Stiglitz’s miracle further vanishes if we compare Argentina’s performance with the U.S. For instance, Q3 2021, the U.S. real GDP grew 4.9%, after falling 2.9% in 2020. This number is deceiving, since the U.S. real GDP fell 9% in Q2 2020 while Argentina’s fell an incredible 19.7% in the same period. The bottom line is that the Argentine economy is a mere 0.5% above its value two years ago, while the U.S. real GDP is 5% higher. The graph below plots both GDPs indexed to 100 in Q3 2019.
Short memory
Stiglitz thinks most of Alberto Fernández’s economic problems come from Macri’s presidency. He forgets Macri himself received a very delicate scenario himself. Thus is far from clear Macri passed over a worse economy than the one he received. Therefore, the economy Fernández received from Macri is an indirect gift from the previous Kirchner administration.
The IMF granted Macri’s its largest stand-by agreement in the institution’s history. But, Macri issued this debt not only because of his economic policy, but also to face the debt issued by the Kirchner administration. Official debt numbers before Macri’s administration understate the outstanding debt because the Kirchner administration ignored the 2001 default holdouts.1 As Stiglitz is well aware, Argentina lost a trial against the holdouts in the New Your circuit. Argentina appealed all the way to the U.S. Supreme Court, who refused to hear the case, leaving Griesa’s fault standing. The debt owed to the holdouts was very real, as Judge Griesa’s ruling stated. In 2014, Stiglitz and Martín Guzmán co-authored critical a piece on Griesa’s ruling.2 Martín Guzmán is the current Minister of Economics of Argentina, but in 2014 he was a post-doctoral student under Stigtliz’s supervision at Columbia University.3
There are several key factors Stiglitz leaves out of his analysis. For instance, Macri received a deficit of 6.9% of GDP, but he left office with a deficit of 4.7% of GDP. More, contrary to what Stiglitz implies, capital controls did not start with Macri, they started with the Kirchner administration. One of the first decision of Macri’s administration was to remove those capital controls, even if they decided to re-instate them towards the end of the presidential term. Also, more Argentines are leaving the country today than they were in the 2001 crisis. It looks like Argentina is going through a miracle with negative expectations.

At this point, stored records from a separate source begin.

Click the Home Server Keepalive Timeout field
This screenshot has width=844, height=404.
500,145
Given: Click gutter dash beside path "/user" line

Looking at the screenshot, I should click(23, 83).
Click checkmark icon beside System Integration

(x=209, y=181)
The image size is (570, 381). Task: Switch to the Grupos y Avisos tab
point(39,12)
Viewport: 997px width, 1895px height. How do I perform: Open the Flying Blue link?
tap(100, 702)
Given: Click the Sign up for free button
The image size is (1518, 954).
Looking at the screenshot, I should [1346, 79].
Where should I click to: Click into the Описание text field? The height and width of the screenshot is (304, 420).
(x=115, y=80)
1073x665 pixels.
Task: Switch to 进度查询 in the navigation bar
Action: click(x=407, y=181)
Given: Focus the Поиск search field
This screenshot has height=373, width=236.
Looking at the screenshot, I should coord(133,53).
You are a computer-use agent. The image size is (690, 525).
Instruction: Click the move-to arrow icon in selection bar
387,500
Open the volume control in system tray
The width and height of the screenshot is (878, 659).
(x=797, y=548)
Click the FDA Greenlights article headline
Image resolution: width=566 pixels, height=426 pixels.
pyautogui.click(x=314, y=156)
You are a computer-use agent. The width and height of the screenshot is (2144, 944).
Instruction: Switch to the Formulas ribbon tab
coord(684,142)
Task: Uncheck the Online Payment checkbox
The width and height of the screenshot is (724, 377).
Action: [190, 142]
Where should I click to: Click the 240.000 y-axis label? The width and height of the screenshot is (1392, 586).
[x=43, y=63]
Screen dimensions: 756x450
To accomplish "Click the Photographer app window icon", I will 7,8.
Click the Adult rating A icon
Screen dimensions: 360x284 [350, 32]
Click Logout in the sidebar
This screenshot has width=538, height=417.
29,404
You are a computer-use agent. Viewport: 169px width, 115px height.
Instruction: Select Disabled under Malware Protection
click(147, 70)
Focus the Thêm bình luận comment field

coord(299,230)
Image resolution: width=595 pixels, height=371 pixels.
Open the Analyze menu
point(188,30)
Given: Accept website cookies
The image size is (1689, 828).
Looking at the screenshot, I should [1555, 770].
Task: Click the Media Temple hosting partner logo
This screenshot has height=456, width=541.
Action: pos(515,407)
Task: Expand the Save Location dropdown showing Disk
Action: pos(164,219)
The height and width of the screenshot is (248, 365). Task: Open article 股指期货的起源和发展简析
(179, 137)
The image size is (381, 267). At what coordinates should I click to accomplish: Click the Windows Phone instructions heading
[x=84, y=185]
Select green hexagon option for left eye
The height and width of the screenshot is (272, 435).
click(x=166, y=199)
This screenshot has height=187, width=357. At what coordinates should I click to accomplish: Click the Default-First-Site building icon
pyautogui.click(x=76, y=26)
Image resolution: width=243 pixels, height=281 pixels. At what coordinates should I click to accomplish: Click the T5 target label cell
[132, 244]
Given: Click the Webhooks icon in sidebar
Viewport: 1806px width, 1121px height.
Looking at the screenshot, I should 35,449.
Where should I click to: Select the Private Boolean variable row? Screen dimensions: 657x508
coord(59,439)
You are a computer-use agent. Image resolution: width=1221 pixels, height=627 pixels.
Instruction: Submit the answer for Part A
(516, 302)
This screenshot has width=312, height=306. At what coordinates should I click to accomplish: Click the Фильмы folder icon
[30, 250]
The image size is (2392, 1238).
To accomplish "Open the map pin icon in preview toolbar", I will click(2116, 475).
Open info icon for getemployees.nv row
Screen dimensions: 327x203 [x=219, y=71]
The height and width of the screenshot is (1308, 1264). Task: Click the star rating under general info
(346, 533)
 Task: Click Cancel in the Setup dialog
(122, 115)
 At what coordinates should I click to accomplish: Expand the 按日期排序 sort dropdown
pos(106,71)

What Stiglitz’s piece is really about?
Stiglitz’s piece reads as something else other than defending a non-existing miracle. Argentina is against the wall in renegotiating its debt with the IMF. Should Minister Guzmán fail in his negotiations, Argentina will be (yet again) in a highly complicated economic and social situation. Stiglitz’s piece defends a hypothetical economic miracle that took place with no austerity measures. His piece ends with a call for the IMF to let go of austerity measures and grant Argentina a new agreement despite its unsustainable deficits. This is Stiglitz praising the “new” IMF and calling for leaving “old-style austerity” in the past (emphasis added):
Over the past few years, the IMF has gained new respect with its effective responses to global crises, from the pandemic and climate change to inequality and debt. Were it to reverse course with old-style austerity demands on Argentina, the consequences for the Fund itself would be severe, including other countries’ diminished willingness to engage with it. That, in turn, could threaten global financial and political stability. In the end, everyone would lose.
The hypothetical miracle is an attempt to help his former student on the 11th hour. Stiglitz’s take has two problems. First, his miracle does not exist. Second, Argentina’s debt with the IMF is voluntary and is the country’s obligation to fulfill its debts. Argentina is free to not rely on IMF’s credit if it does not agree with the credit requirements. Such decision, of course, requires a fiscal austerity and discipline the country has not known for almost a century. Argentina’s addiction to deficits is not the IMF’s fault.